_TASK OBJECTIVE_. Each line from the one holding "Where should I" through the end of the records should be returned exactly, while pictures are skipped.

(Records excerpted from a collection)
◆ ◆ ◆ ◆ ◆ ◆ ◆

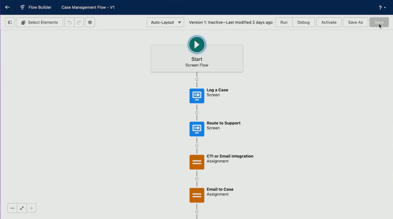Add element after Log a Case node
Screen dimensions: 393x219
197,112
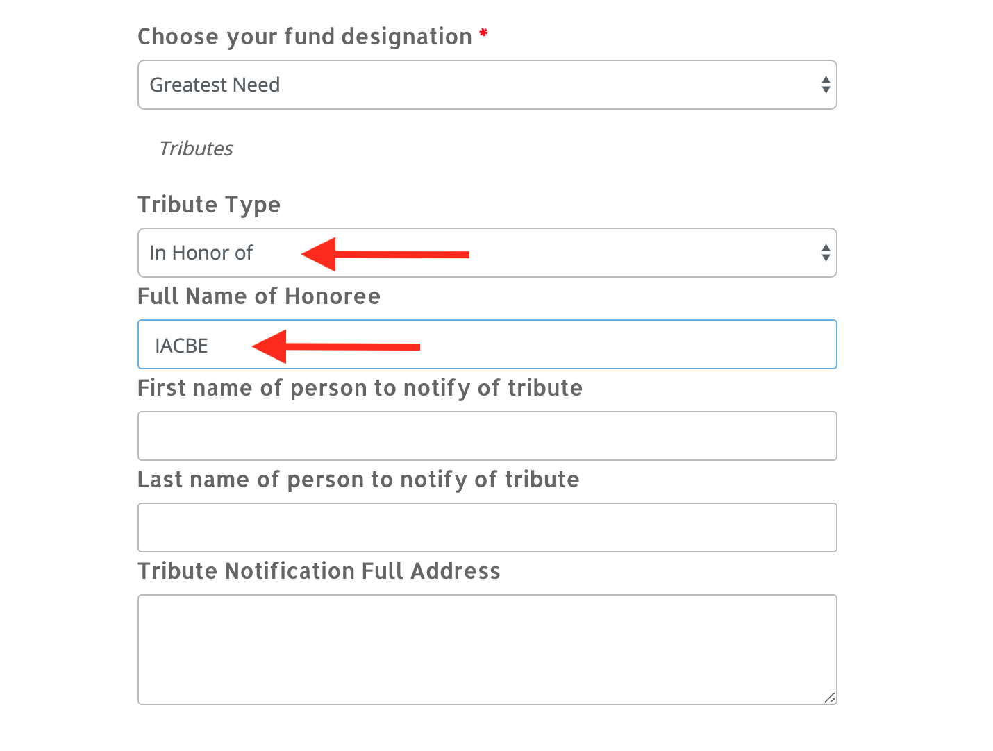
Task: Click the red arrow pointing at In Honor of
Action: pyautogui.click(x=385, y=254)
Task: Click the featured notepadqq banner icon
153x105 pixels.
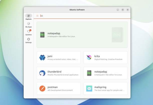Action: 42,35
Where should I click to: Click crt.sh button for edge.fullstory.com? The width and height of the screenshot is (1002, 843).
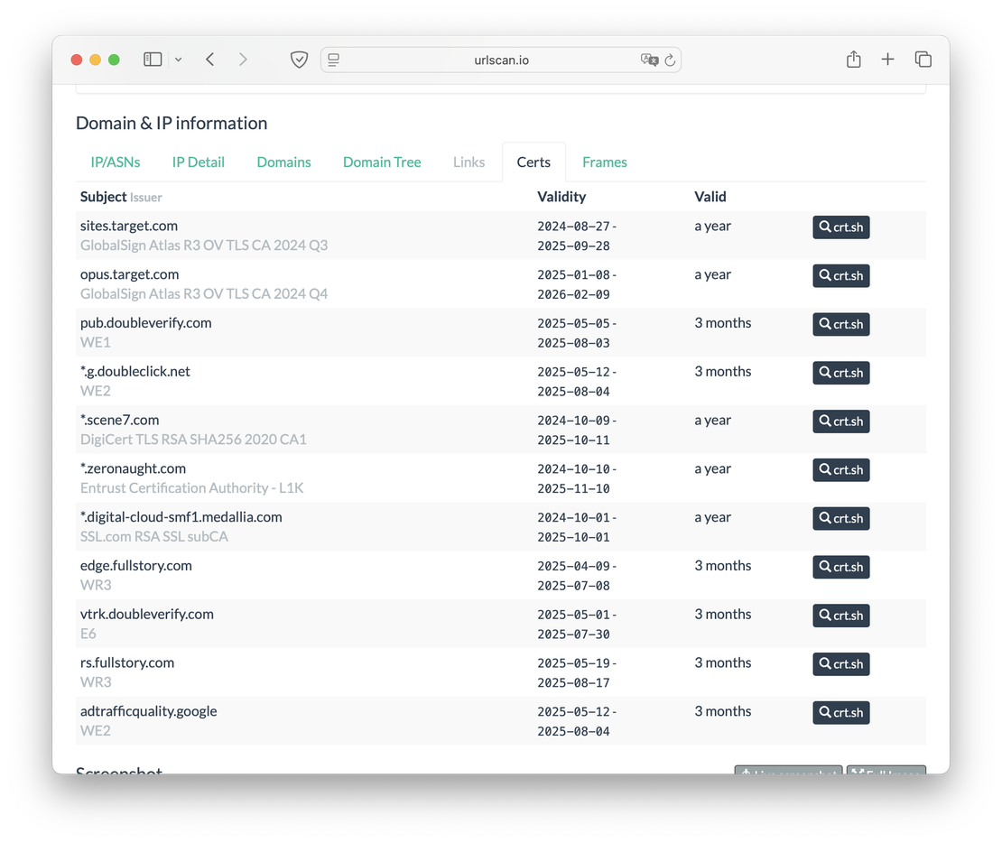point(840,567)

◆ ◆ ◆ ◆ ◆ ◆ ◆

_RESPONSE TO THE EXERCISE_.
Where should I click to: Click crt.sh button for edge.fullstory.com? The width and height of the screenshot is (1002, 843).
point(840,567)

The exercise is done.